Records drawn from a dataset
=-=-=

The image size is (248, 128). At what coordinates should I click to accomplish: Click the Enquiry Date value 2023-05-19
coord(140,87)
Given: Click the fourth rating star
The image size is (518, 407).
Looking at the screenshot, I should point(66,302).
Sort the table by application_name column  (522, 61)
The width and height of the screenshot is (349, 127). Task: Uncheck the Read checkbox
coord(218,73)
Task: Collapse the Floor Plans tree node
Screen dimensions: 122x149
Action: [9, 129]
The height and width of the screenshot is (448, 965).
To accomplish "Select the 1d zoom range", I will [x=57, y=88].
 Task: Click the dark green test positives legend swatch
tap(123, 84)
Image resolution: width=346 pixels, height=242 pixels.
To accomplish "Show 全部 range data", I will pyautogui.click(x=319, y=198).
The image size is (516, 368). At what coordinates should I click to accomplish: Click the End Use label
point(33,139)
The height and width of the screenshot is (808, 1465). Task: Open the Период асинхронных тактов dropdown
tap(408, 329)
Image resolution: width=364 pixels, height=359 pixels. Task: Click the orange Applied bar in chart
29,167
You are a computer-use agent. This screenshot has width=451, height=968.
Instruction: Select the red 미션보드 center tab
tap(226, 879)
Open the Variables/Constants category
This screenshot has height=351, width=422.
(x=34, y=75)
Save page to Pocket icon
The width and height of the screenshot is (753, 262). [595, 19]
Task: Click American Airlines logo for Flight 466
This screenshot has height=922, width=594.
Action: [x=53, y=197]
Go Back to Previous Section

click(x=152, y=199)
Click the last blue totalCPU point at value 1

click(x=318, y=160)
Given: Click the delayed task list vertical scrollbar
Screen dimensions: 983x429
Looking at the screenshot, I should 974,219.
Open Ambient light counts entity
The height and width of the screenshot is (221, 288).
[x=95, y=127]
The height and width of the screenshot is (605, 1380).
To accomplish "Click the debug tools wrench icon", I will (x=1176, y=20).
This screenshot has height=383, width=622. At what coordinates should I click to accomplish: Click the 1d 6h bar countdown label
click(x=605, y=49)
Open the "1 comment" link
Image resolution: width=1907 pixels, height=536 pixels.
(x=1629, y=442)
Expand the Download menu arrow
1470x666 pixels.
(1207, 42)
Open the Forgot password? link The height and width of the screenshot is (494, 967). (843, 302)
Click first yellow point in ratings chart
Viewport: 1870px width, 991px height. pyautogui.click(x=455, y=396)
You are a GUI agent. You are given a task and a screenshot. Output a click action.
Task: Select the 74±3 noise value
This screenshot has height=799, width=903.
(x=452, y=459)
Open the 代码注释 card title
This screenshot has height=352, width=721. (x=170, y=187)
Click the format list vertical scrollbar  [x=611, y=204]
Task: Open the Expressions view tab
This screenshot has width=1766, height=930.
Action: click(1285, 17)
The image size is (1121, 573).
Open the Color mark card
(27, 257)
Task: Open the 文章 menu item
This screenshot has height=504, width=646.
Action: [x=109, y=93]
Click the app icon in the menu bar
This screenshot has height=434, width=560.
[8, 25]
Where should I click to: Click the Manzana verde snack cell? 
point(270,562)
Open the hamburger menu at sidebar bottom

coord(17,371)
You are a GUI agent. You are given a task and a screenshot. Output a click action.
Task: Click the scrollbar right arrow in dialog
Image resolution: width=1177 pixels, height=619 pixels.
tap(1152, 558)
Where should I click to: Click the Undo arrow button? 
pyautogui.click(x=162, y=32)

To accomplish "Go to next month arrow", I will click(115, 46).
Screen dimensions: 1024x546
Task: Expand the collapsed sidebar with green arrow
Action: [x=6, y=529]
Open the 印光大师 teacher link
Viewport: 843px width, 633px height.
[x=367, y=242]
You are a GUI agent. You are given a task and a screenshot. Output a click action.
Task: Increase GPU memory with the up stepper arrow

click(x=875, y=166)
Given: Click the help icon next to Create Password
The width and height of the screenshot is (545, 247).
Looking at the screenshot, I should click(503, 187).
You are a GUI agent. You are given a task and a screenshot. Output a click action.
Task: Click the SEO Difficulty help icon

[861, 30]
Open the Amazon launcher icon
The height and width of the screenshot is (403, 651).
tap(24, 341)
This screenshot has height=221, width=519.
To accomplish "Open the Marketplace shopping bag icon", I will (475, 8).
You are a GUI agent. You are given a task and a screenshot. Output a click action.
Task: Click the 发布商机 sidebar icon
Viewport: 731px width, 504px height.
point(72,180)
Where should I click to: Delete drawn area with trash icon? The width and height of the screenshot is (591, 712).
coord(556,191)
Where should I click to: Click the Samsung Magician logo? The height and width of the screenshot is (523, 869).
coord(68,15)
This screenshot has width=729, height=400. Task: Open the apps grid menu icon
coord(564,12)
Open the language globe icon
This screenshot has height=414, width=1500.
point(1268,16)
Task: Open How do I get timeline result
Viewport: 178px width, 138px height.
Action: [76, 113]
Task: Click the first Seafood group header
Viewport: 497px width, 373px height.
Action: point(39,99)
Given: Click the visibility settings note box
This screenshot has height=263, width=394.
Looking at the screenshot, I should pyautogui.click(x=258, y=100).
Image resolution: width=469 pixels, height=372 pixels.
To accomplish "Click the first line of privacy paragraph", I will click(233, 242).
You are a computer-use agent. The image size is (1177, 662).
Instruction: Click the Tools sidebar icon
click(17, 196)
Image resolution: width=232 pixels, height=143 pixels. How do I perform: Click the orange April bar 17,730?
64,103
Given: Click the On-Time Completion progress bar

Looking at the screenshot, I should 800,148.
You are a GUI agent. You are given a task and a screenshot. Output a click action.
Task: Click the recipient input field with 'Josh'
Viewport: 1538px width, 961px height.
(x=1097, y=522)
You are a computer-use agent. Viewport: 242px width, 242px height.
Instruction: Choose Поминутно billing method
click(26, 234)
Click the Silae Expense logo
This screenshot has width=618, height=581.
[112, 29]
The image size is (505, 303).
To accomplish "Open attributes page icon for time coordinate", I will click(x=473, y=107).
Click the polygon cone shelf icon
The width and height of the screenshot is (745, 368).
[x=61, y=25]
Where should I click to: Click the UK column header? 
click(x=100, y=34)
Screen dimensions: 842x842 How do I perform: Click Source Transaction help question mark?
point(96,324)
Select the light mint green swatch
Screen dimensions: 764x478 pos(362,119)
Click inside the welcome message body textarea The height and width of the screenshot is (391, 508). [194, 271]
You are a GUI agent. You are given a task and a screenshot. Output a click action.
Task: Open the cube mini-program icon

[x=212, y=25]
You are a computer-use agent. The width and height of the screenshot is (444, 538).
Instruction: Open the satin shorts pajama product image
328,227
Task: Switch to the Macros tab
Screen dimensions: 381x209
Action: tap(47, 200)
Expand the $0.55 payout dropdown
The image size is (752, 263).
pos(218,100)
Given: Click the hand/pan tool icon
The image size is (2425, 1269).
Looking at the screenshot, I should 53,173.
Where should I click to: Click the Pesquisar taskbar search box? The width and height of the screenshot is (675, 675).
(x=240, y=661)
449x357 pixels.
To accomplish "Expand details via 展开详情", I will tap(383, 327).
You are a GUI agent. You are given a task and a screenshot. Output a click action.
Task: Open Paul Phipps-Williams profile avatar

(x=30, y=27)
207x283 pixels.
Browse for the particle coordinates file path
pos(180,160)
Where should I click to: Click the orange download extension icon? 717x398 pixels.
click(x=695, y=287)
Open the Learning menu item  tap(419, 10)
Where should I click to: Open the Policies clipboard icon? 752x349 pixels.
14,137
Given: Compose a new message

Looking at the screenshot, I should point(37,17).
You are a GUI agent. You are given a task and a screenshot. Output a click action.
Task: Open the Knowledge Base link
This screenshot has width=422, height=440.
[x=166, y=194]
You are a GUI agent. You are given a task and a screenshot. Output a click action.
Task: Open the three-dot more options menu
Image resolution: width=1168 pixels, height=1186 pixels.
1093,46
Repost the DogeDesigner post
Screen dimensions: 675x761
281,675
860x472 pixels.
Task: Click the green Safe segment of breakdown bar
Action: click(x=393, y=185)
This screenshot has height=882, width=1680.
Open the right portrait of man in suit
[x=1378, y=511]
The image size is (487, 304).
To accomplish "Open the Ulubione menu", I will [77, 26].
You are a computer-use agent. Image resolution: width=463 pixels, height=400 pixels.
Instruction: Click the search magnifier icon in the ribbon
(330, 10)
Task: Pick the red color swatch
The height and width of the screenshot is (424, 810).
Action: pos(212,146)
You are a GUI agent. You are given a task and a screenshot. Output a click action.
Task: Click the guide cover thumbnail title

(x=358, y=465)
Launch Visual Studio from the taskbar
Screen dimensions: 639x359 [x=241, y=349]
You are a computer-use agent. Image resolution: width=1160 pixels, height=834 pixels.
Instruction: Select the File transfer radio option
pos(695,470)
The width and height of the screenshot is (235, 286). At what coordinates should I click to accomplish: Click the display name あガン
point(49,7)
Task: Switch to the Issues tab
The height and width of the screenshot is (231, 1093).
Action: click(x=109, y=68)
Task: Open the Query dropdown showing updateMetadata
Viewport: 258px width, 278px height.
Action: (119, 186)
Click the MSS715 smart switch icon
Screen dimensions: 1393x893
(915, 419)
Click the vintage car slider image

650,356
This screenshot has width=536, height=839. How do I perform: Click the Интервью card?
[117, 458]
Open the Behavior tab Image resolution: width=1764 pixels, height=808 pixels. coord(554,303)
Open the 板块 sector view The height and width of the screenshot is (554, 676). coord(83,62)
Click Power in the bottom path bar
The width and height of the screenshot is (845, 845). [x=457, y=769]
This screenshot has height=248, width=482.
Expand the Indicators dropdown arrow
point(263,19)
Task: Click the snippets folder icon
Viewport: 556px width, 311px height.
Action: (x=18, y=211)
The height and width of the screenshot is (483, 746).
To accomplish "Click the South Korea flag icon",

=-=-=

- [Task item]: Could you restate, word for word, the lines above from the one with "Given: Click the visibility settings note box" to the one with "You are a computer-use agent. The image", both included?

- [Reply to the task]:
Given: Click the visibility settings note box
This screenshot has height=263, width=394.
Looking at the screenshot, I should pyautogui.click(x=258, y=100).
Image resolution: width=469 pixels, height=372 pixels.
To accomplish "Click the first line of privacy paragraph", I will click(233, 242).
You are a computer-use agent. The image size is (1177, 662).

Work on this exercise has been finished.